Business Owners Only

Based on the rhetoric, I conclude that all delegates to the Republican convention in Tampa were business owners. Specifically, men and women who built their businesses themselves, from scratch, with their bare hands. Proud people! Independent people who neither need nor accept help, not from God or anybody. The delegates do acknowledge, however,   the positive influence of their parents — impoverished immigrants all — who sacrificed everything so the next generation could be free, business-building Americans. Also allowed on the convention floor were qualified spouses, those who stay at home for the benefit of their home-schooled children.

— John

2 thoughts on “Business Owners Only

  1. Funnily enough, I actually do run a business I built with my bare hands, and I mean that literally — a massage practice, wherein the only income generated is produced by my bare hnads. I dare any of the Tampons of Tampa to top that. And funnily enough, I want Social Security to be around when I need it, and for my government to sponsor health care plans that I can afford, and a union for my profesion even though I am an independent pratitioner, because kids coming out of massage school are being exploited by BUSINESS OWNERS who never get their hands greasy in massage cream or load a basket of sheets into a washing machine themselves, sweat-shopped in glossily packaged “Massage Heavens” where you pay $50 for a massage that I have to charge $80 for to survive, and the actual person who bent her back for an hour gets $18 of that, and you’re “encouraged” to leave a $30 tip.

    These people wouldn’t know hard work if it bit them in the ass, like it bites me every day.


    • I paused to think of you when I was writing the post. You actually WORK with your hands. Working with one’s bare hands was once nearly universal. If you count using tools with your hands, it’s still not unusual. Bricklayers, nurses, truck drivers, chefs, and many more work every day with their hands. One of my grandfathers was a master plumber. He could massage iron pipes with his bare hands, so to speak.
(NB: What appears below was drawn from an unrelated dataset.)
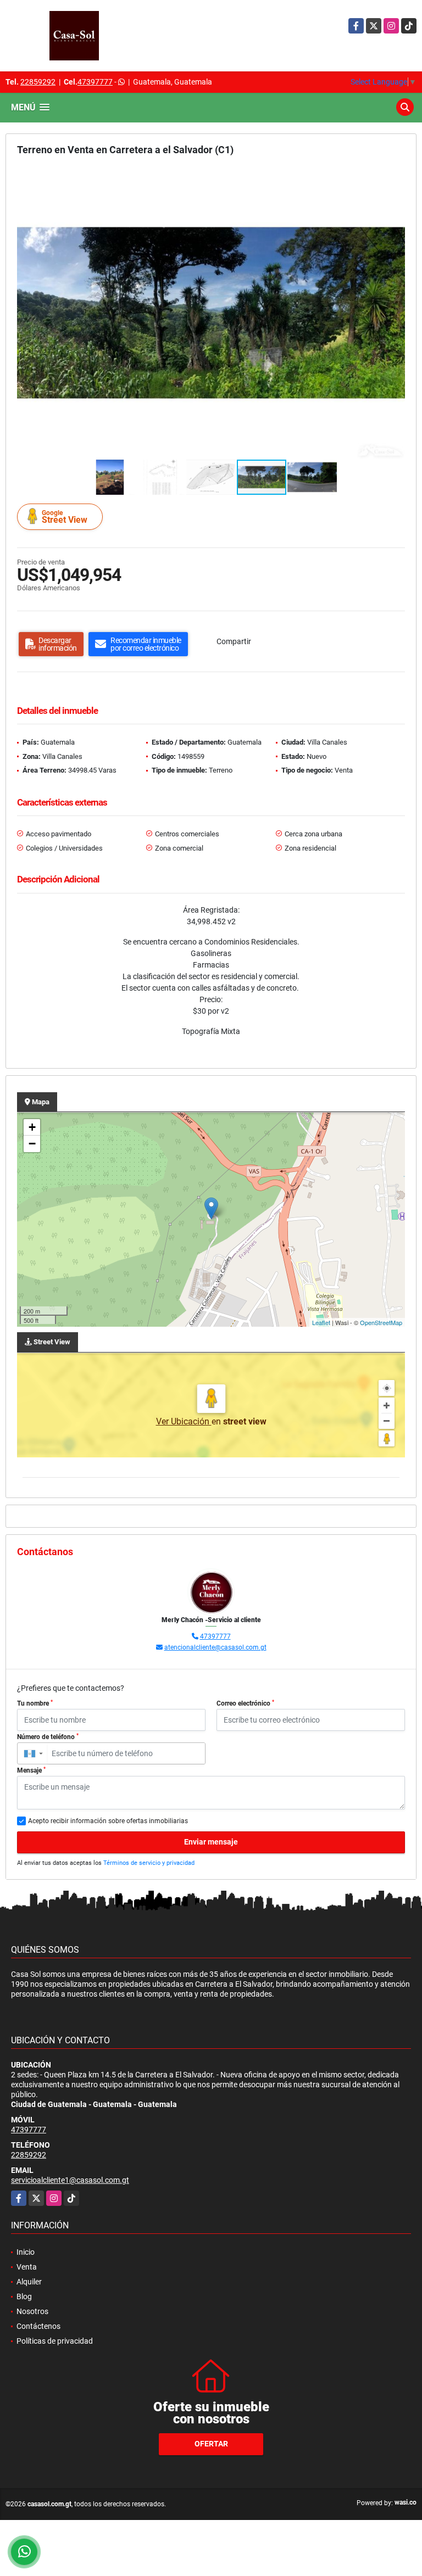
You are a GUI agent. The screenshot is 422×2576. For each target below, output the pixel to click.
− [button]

He built a small plumbing business, including a heating and plumbing supply store and a crew of working plumbers. One day during the Great Depression, the bank sent someone with a gun to padlock the store.

      One of my great-grandfathers owned a primitive gas station. He worked with his bare hands, and the work killed him. I’ve heard eyewitness accounts of him working outside on his back on the ground underneath a car. In winter! Then one day, he was fixing a flat. Hard to imagine, but that involved separating the rubber tire from a steel wheel, with the help of some kind of prying device that I can’t even picture, and wrestling a thick rubber inner tube out of the tire. The wheel exploded from the contraption that was holding it, hitting the old man in the face and breaking his jaw, which the doctors then wired shut. He died soon thereafter of pneumonia.

      Of course, to say that someone “works with their hands” is an oversimplification. You are simultaneously working with your brain, because the knowledge and experience in the brain directs the actions of the hands.

      But we digress. The point is that the business worshippers in the Republican convention hall are an exclusive, homogenous herd. They know little about real work; and think “building a business” means clever speculation, international arbitrage, and legal and accounting maneuvers to redistribute real wealth from others to themselves.